Implementation Considerations
- Memory Format: PS format requires careful design of parameterization and type annotations. Higher-order functions should be supported to maximize abstraction.
- Abstraction Pipeline: For PS, preprocess solutions into pseudocode before abstraction. Use few-shot demonstrations and comprehensive instructions to scaffold memory writing.
- Selection Mechanism: For OE, leverage VLMs for input captioning and semantic matching. For PS, implement a recursive reasoning-based selection that can handle compositional assembly.
- Scalability: Selective retrieval is essential to prevent context window overflow and maintain efficiency as memory grows.
- Feedback Integration: The system requires some form of test-time feedback (e.g., test cases, self-reflection) to ensure only productive patterns are persisted.
- Order Sensitivity: Continual updates introduce dependency on problem order; batching and curriculum strategies may be needed for robustness.
Implications and Future Directions
ArcMemo demonstrates that abstract, modular memory enables LLMs to persist and reuse reasoning patterns, supporting continual learning and compositional generalization without weight updates. The approach is particularly effective in settings where inference compute is limited, and memory can substitute for redundant exploration. The findings suggest several avenues for future research:
- Hierarchical Memory Consolidation: Developing mechanisms for memory consolidation and hierarchical abstraction to further improve scalability and robustness.
- Order-Robust Update Strategies: Reducing sensitivity to problem order via curriculum learning or batch-aware updates.
- Broader Evaluation: Extending to more challenging benchmarks and real-world domains to quantify upper bounds of memory-augmented reasoning.

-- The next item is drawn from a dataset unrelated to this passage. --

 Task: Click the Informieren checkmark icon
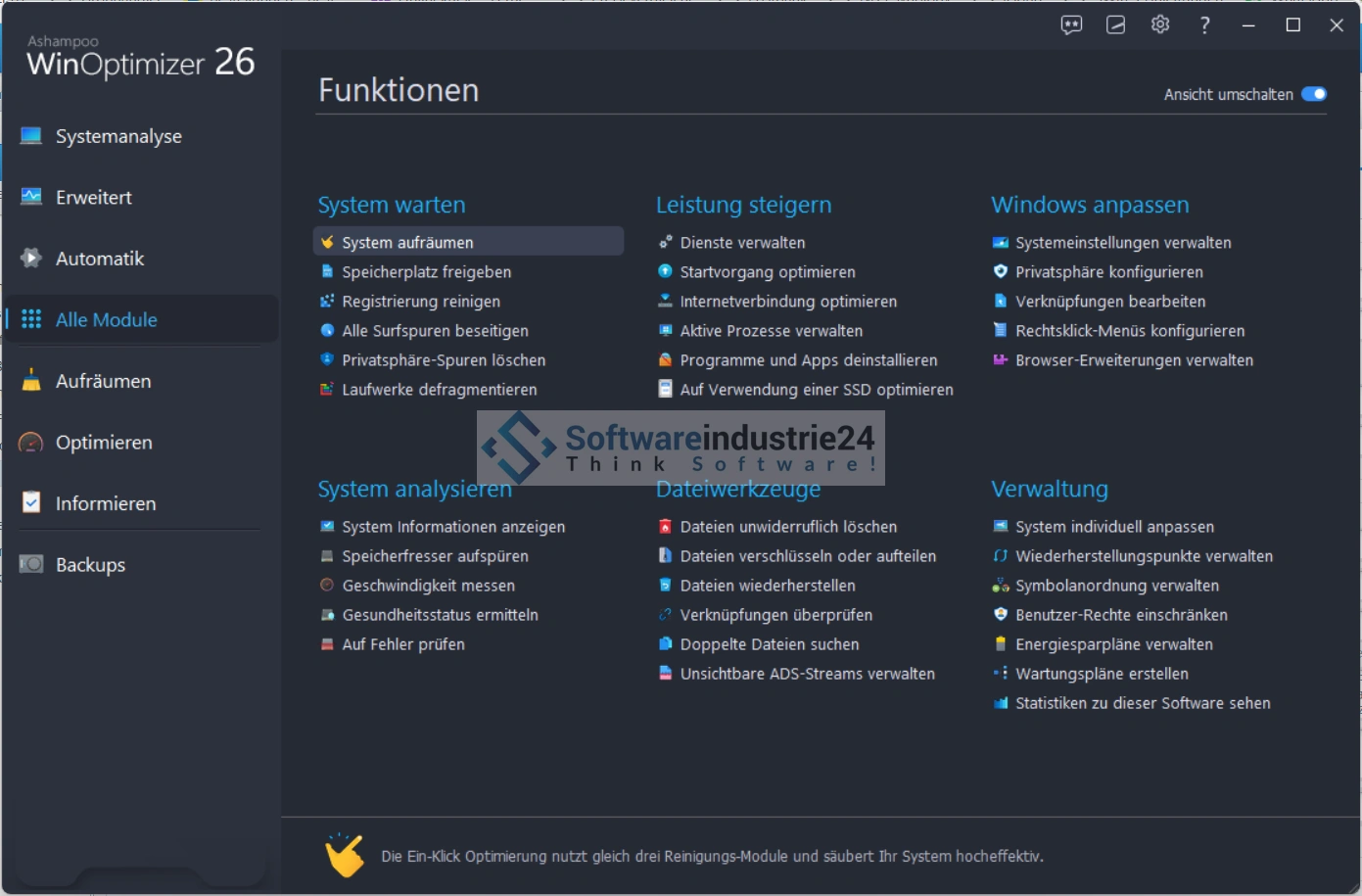point(31,503)
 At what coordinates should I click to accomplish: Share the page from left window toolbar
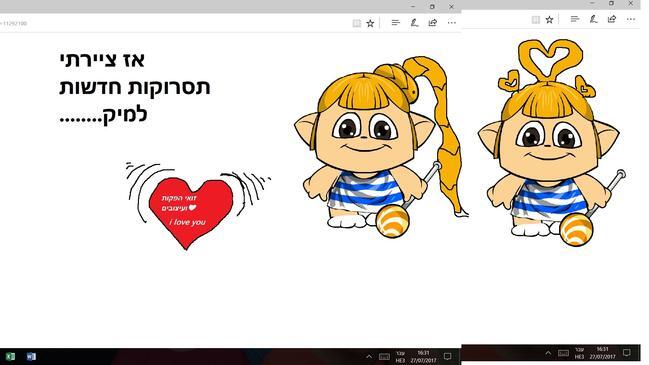[433, 23]
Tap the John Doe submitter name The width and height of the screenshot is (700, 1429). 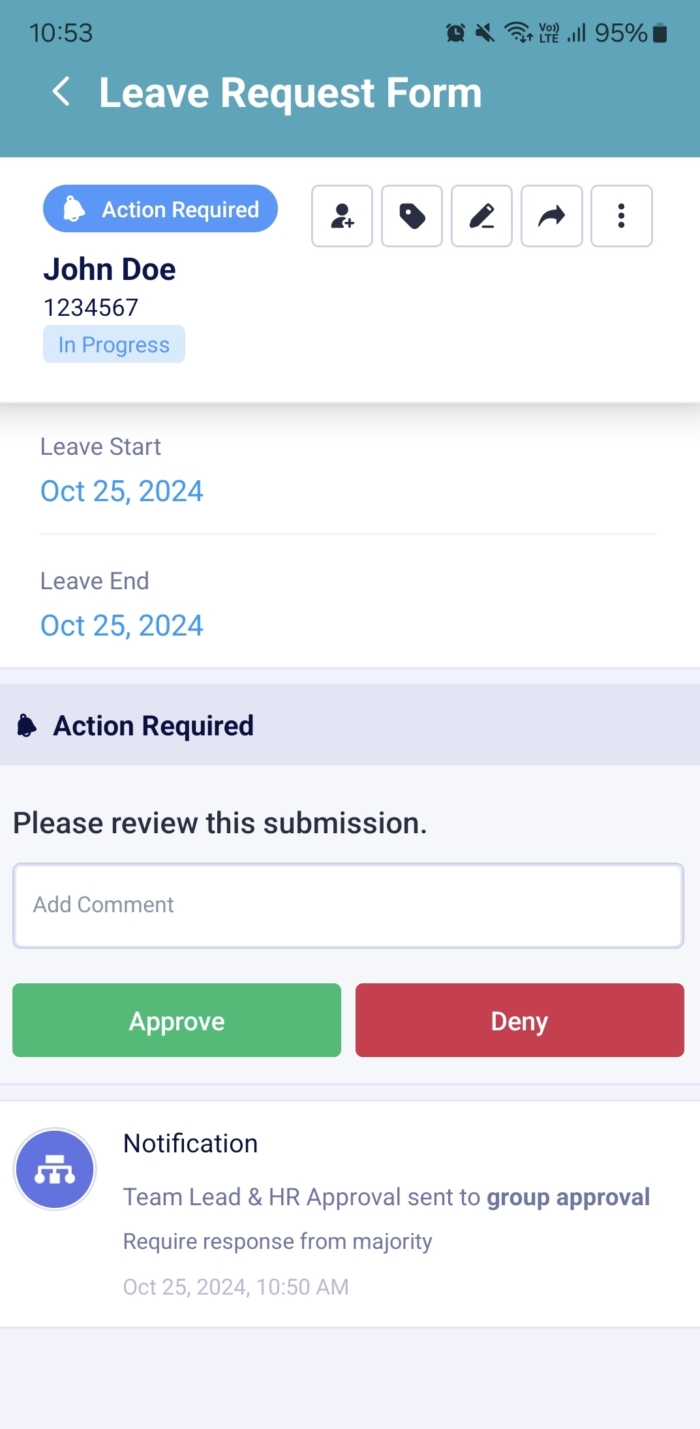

- Optimization of Representations: Exploring richer abstraction methods, retrieval strategies, and memory organization for improved performance.
Conclusion
ArcMemo introduces a principled framework for abstract, modular, and continually updatable memory in LLMs, enabling persistent compositional reasoning and test-time self-improvement. The empirical results on ARC-AGI-1 validate the efficacy of concept-level memory, with strong gains over instance-level and cheatsheet-style baselines. The work opens new directions for lifelong learning in LLMs, emphasizing abstraction, modularity, and efficient memory management as key ingredients for scalable, generalizable reasoning systems.